EDITORIAL: Proposed fire tax is money well spent
Published 12:51 am Saturday, September 13, 2014
It’s a special occasion and you decide to take the family to the Chicken Shack. Maricia is your waitress and as usual, she’s phenomenal. She remembers what everyone likes to drink and has the glasses in front of you before you can order them. She gets every order right and checks on you often. This kind of service deserves a good tip. So, for your $50 check, you add a 25-cent tip for dear Maricia.
It doesn’t sound fair, does it? For all she does, you would gladly leave her more than a quarter.
If you can agree good service is worth more than 25 cents, the proposed fire tax should be a no-brainer. The fire tax referendum will appear on the Nov. 4 ballot.
For every $50 you spend in Crenshaw County, you will be taxed an extra quarter. That quarter does not go into the pockets of the hard workers who respond to every fire in the county (585 of them last year). They are all volunteers.

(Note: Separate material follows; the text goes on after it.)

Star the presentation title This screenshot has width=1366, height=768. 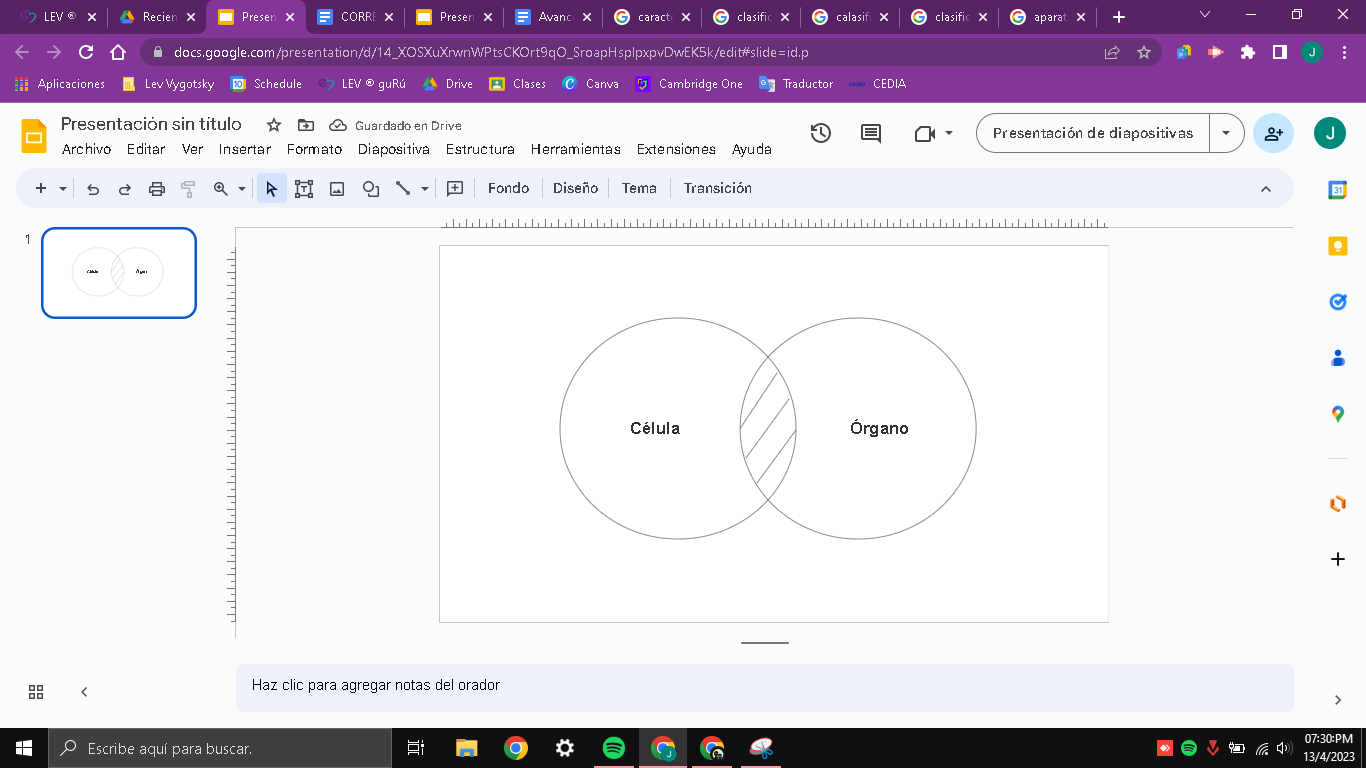click(x=274, y=125)
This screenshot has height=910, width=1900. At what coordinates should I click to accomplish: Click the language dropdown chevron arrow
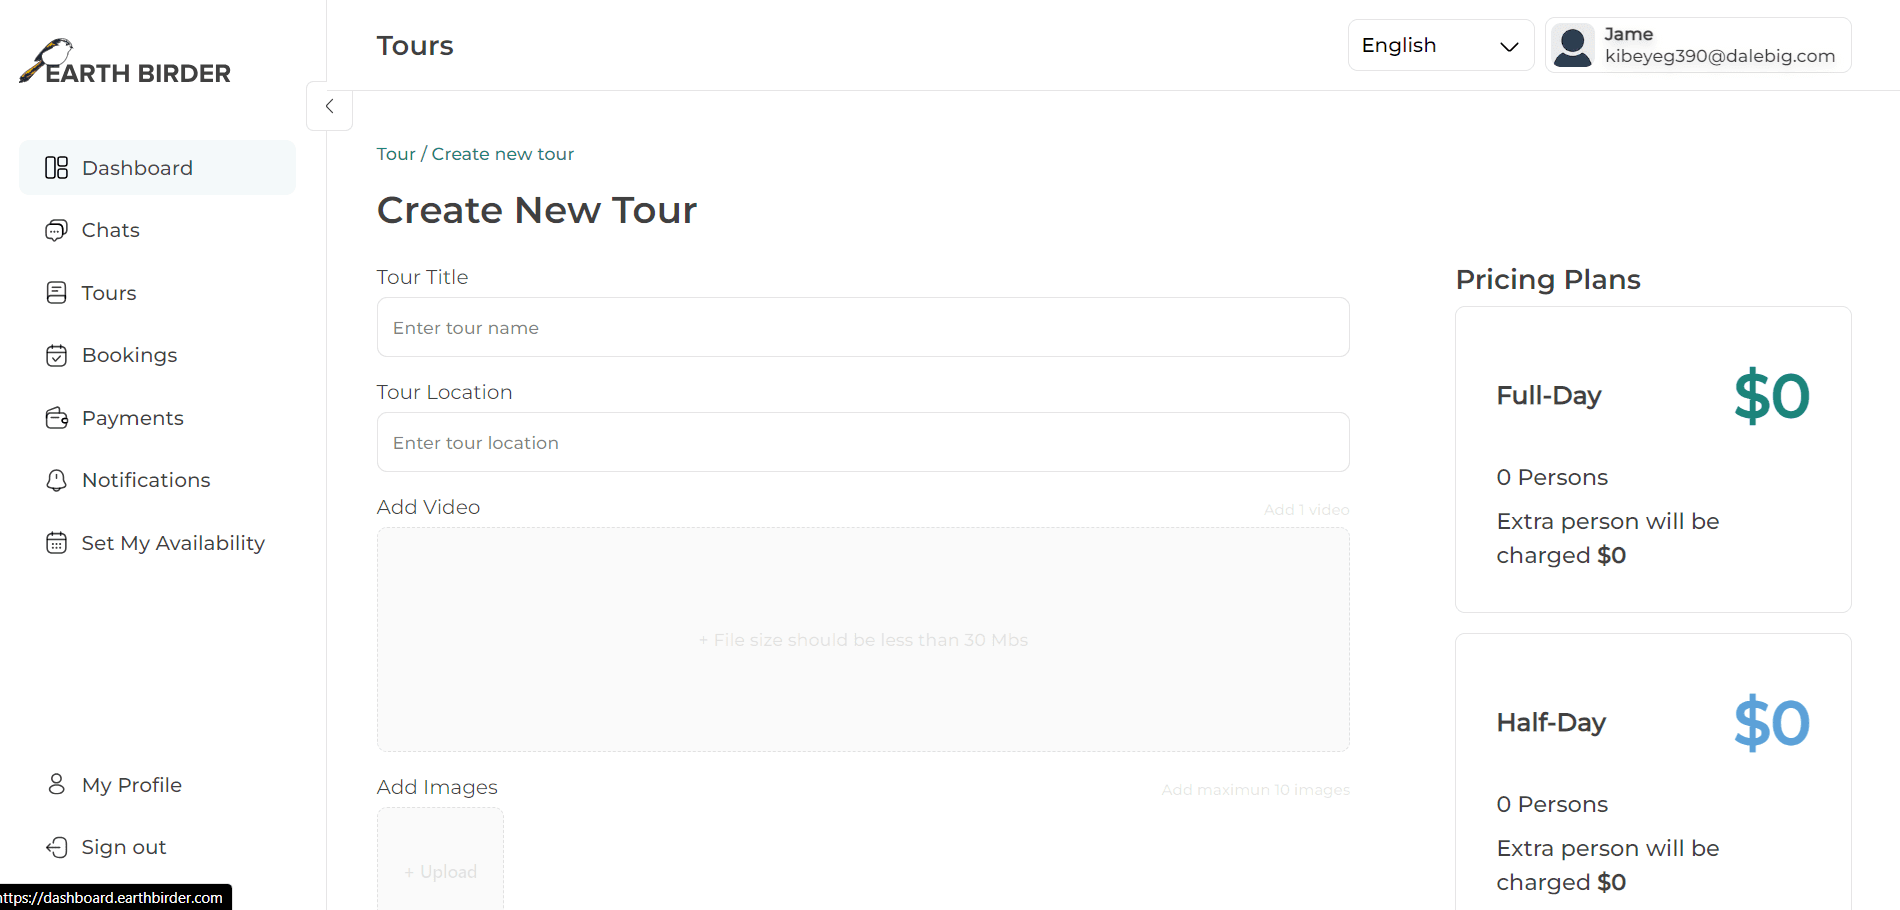pos(1509,46)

Crenshaw has 12 volunteer fire departments and no paid firefighters. Since the late 1970s when firefighters last proposed a fire tax, stations have operated on $700 a month from tax money. In those days, fuel cost around 88 cents a gallon, about a fourth of what fuel would cost you today. The taxes have not kept up with today’s costs of operating a station. Some stations are operating in the red, taking out loans to cover matching federal grants for the trucks they need.
Stephen Wilson, president of the Crenshaw County Association of Volunteer Fire Departments, says the savings homeowners receive because of the existence of local fire stations far outweigh the additional sales tax. A fire station is rated according to the quantity and condition of its equipment. The rating factors in to the cost of homeowners insurance. Without a nearby fire department (or a good rating), insurance companies will not cover homes.
The additional funds will go toward the day-to-day operation of local volunteer fire departments. According to the CCAVD, the expenses include an average cost of $5,500 per department for insurance; fire equipment at a cost of $6,500 per firefighter; maintenance and repairs of fire stations, trucks and equipment; training; and fuel. Everyone can agree that is a quarter well spent.